Polisi Bongkar Peredaran Rokok Elektrik Mengandung Narkoba, 4 Tersangka Ditangkap
Polres Pelabuhan Tanjung Priok mengungkap peredaran etomidate dalam cartridge vape. Empat tersangka ditangkap dengan ribuan barang bukti diamankan.
Polres Pelabuhan Tanjung Priok mengungkap kasus penyalahgunaan narkotika golongan II jenis etomidate yang dikemas dalam bentuk cartridge rokok elektrik atau dikenal sebagai liquid zombie.
Pengungkapan ini bermula dari laporan masyarakat terkait peredaran zat terlarang tersebut.
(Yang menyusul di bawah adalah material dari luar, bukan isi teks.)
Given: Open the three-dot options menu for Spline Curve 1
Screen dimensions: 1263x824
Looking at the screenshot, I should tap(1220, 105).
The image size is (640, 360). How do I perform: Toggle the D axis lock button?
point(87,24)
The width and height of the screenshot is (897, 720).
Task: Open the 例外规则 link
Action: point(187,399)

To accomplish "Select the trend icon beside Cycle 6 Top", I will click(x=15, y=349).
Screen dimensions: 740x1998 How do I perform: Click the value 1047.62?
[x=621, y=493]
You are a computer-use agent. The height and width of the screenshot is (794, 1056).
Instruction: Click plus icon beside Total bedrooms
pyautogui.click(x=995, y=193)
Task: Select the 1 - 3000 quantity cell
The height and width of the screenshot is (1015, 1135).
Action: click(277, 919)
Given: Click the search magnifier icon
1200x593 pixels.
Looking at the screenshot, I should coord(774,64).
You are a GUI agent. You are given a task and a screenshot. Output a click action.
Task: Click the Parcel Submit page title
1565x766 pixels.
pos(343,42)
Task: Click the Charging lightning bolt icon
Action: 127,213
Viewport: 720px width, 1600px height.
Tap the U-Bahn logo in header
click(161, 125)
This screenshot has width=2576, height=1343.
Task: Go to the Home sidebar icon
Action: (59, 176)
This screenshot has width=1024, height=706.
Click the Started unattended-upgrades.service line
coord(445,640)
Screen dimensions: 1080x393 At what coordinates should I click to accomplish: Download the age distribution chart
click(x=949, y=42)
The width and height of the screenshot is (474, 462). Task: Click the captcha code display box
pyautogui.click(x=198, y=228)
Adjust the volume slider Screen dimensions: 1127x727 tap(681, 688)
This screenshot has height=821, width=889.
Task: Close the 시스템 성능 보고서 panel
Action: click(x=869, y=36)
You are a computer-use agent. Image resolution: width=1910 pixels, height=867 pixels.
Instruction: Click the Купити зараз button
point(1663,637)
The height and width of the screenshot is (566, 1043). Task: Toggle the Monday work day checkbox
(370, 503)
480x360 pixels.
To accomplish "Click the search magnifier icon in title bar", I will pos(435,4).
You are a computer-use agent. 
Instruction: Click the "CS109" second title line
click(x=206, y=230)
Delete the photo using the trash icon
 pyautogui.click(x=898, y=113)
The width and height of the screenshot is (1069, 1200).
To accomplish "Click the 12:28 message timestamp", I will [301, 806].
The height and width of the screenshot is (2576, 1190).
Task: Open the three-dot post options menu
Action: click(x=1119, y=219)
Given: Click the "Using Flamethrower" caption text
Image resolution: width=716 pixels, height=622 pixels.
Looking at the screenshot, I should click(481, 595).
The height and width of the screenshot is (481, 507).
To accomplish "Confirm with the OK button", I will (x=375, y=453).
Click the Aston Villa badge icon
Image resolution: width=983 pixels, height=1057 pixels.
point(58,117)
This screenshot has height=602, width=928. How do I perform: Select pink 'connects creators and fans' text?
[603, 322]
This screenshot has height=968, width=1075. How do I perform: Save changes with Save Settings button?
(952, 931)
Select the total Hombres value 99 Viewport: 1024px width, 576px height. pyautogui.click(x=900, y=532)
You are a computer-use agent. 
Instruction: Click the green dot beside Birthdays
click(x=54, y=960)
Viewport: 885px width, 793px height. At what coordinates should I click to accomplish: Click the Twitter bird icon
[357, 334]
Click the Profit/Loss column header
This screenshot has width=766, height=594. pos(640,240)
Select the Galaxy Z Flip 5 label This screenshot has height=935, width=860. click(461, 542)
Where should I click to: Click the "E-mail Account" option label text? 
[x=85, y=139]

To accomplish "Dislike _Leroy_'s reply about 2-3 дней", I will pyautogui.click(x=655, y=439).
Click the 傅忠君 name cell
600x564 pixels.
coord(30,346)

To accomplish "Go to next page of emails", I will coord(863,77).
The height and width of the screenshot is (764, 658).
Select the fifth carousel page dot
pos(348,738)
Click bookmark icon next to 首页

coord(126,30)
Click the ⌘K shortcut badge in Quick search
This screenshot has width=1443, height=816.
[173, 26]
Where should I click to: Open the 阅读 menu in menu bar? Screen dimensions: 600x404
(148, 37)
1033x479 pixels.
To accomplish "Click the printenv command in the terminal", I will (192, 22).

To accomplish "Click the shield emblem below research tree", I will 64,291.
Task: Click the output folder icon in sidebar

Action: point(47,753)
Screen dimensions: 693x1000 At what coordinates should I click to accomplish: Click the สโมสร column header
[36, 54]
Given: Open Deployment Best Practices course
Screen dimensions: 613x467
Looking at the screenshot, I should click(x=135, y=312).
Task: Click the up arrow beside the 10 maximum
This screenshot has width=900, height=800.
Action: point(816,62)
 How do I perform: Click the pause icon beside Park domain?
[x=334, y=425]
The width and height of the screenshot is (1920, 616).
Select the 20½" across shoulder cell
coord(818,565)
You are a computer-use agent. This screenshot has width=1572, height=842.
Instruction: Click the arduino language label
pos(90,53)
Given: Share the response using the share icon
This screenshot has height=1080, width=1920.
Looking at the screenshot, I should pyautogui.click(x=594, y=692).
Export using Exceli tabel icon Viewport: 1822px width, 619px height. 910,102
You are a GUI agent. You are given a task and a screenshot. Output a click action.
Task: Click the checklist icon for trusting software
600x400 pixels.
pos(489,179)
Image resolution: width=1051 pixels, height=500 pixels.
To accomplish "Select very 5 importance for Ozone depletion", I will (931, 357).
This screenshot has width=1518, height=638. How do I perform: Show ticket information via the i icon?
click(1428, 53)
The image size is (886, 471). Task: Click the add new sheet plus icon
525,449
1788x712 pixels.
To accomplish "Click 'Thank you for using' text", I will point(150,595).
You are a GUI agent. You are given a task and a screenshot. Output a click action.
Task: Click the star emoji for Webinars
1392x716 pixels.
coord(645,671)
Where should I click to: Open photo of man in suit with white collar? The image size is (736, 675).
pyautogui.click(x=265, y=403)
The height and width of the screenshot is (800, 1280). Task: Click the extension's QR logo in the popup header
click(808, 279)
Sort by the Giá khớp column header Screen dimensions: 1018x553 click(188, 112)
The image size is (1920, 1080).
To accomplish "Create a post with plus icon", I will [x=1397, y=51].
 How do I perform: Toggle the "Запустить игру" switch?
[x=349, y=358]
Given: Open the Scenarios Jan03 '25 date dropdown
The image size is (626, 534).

Menindaklanjuti informasi itu, tim Satuan Reserse Narkoba melakukan penyelidikan hingga berhasil menangkap satu tersangka berinisial R (35).
"Kemudian personel satresnarkoba melakukan penyelidikan, dan pada tanggal 13 januari 2026 kami berhasil mengamankan satu orang tersangka berinisial R (35), di salah satu hotel di kawasan jakarta barat," kata Kapolres Pelabuhan Tanjung Priok, AKBP Aris Wibowo.
Dari penangkapan tersebut, polisi menyita satu tas hitam berisi 333 pod atau cartridge rokok elektrik yang telah dikemas dengan tiga merek berbeda.
"Satu buah tas warna hitam yang di dalamnya berisikan 333 pod atau cartridge rokok elektrik yang sudah di kemas dengan 3 merek (Ferrari, LV, dan Mercedez) yang berisikan cairan yang mengandung narkotika golongan ii jenis etomidate dan tiga unit handphone," ungkap Aris.
Ribuan Cartridge Didistribusikan, Dijanjikan Upah Rp30 Juta
Berdasarkan pemeriksaan, tersangka R diketahui menerima 5.139 cartridge berisi etomidate di wilayah Jambi pada 10 Desember 2025. Narkotika tersebut diduga masuk ke Indonesia melalui Kota Tanjung Balai, Sumatera Utara.
Sebagian besar barang tersebut telah diedarkan ke sejumlah pihak di Jakarta dan sekitarnya atas perintah seseorang berinisial K yang kini berstatus daftar pencarian orang (DPO).
"Kemudian yang bersangkutan telah mendistribusikan sejumlah 4.806 pcs ke beberapa orang di wilayah jakarta dan sekitarnya atas perintah seseorang inisial 'K'," jelas Aris.
Tersangka dijanjikan imbalan Rp30 juta atas perannya dalam distribusi tersebut.
"Mendapatkan upah sebesar Rp30.000.000, sebelum akhirnya kami amankan beserta barang bukti 333 pod cartridge rokok elektrik yang mengandung narkotika golongan ii jenis etomidate," tambahnya.
Pengembangan Kasus dan Penangkapan Tambahan
Polisi kemudian melakukan pengembangan perkara dan kembali melakukan penangkapan pada 30 Januari 2026 di Apartemen Kalibata City, Jakarta Selatan.
"Kemudian, pada tanggal 30 januari 2026, kami berhasil mengamankan tigsla orang tersangka lainnya dengan inisial RP (32), MR (25), dan NB (37) di Apartemen Kalibata City Jakarta Selatan," kata Aris.
Dalam penangkapan tersebut, polisi menyita satu koper hijau berisi 5.095 cartridge berisi cairan bening etomidate, dua unit mobil (Chevrolet Captiva dan Nissan X-Trail), delapan telepon genggam, satu paspor, satu STNK, serta satu tiket pesawat rute Kuala Lumpur–Kualanamu.
"Berdasarkan keterangan tersangka didapat informasi bahwa barang bukti narkotika golongan ii jenis etomidate tersebut masuk ke wilayah indonesia melalui Kota Tanjung Balai Provinsi Sematera Utara, kemudian dibawa ke Jakarta melalui jalan darat dan diserahkan kepada tersangka R untuk diedarkan di wilayah Jakarta dan sekitarnya," pungkas Aris.